Tutorial 13: Plotting with iplot

This is another short tutorial that introduces the iplot module, which wraps up the interactive plots we did last week with a simple interface. Make sure you've downloaded the module and import it here:

In [1]:
import iplot

assert iplot.__version__ >= 1
Loading BokehJS ...

The main function that you'll need in the iplot module (for not at least) is called create_figure. Here is its help page:

In [2]:
help(iplot.create_figure)
Help on function create_figure in module iplot:

create_figure(df, x, y, color=None, url=None, title='', x_axis_label=None, y_axis_label=None, nsizes=25)
    Creates an interactive plot from a pandas data frame.
    
    Args:
        df: A pandas data frame.
        x: Name of the x-variable.
        y: Name of the y-variable.
        color: Optional name of the color variable.
        url: Optional name of the url variable.
        title: String giving the title of the plot.
        x_axis_label: String to label to the x-axis with.
        y_axis_label: String to label to the y-axis with.
        nsizes: Maximum number of colors to include in continuous plot.
    Returns:
        A bokeh plot object.

The function takes a pandas DataFrame object and the names (as strings) of the x and y coordinates in the interactive plot. You can also optionally give the name of a variable to map to color and a column that contains a clickable url. Other options set the title and labels of the axes.

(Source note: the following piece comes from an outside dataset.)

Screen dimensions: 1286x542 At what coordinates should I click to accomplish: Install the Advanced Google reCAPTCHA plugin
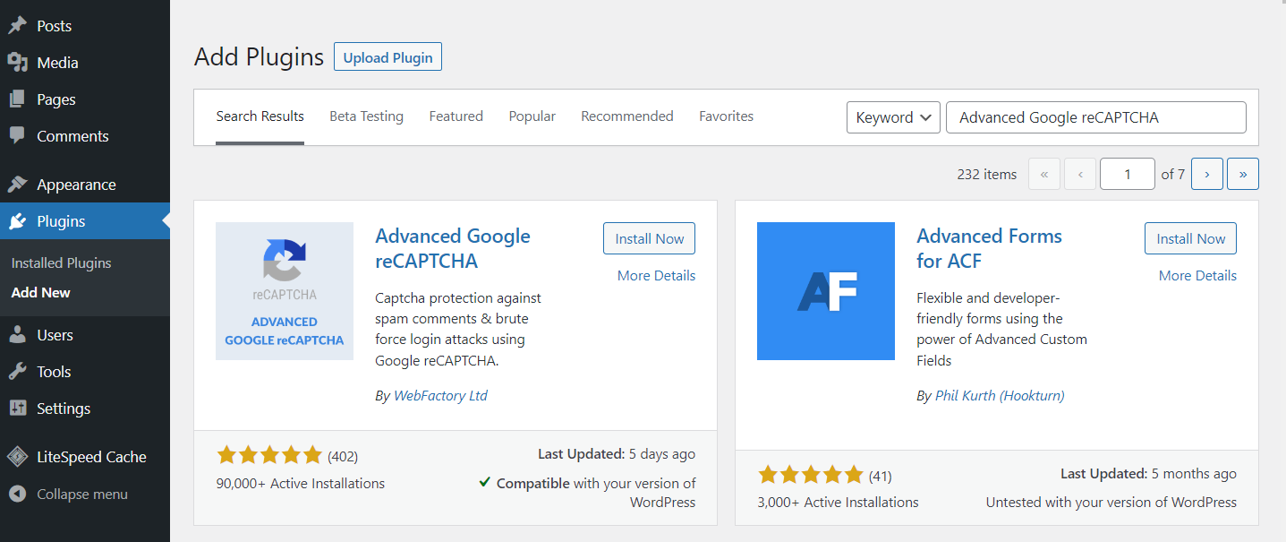click(649, 238)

To show how this function works, let's load pandas and import a CSV file from my website. This a classic dataset that I use in my intro stats class showing the number of boys and girls born in London each year from 1629 to 1710.

In [3]:
import pandas as pd

df = pd.read_csv("https://statsmaths.github.io/stat_data/arbuthnot.csv")
df.head()
Out[3]:
head_of_state year boys girls total boy_to_girl_ratio
0 Charles I 1629 5218 4683 9901 1.114
1 Charles I 1630 4858 4457 9315 1.090
2 Charles I 1631 4422 4102 8524 1.078
3 Charles I 1632 4994 4590 9584 1.088
4 Charles I 1633 5158 4839 9997 1.066

If we wanted to construct an interactive plot with year on the x-axis and total births on the y-axis, this is the code to use:

In [4]:
p = iplot.create_figure(df, 'year', 'total')
iplot.show(p)

Notice that hovering over a point shows all of the other columns in the dataset.

Adding color

To add color to the plot, specify the name of the color variable. Here is an example of a discrete color:

In [5]:
p = iplot.create_figure(df, 'year', 'total', color='head_of_state')
iplot.show(p)

And here, I'll color it with a continuous variable, the total number of births:

In [6]:
p = iplot.create_figure(df, 'year', 'total', color='total')
iplot.show(p)

Now, set the title and axis labels.

In [7]:
p = iplot.create_figure(df, 'year', 'total', color='total',
                        title='A fun interactive plot!',
                        x_axis_label='Year',
                        y_axis_label='Total number of births')
iplot.show(p)

Adding a URL is similar, but is set up to only work with Wikipedia data. Here, that somewhat works if we set the head of state to the URL because most of them have Wikipedia pages (but may not be exactly the correct page):

In [8]:
p = iplot.create_figure(df, 'year', 'total', color='total', url='head_of_state',
                        title='A fun interactive plot!',
                        x_axis_label='Year',
                        y_axis_label='Total number of births')
iplot.show(p)

Note: I expect the specific functions here to change as we see what works best and what else you might need. I think there is enough here, though, to get us started.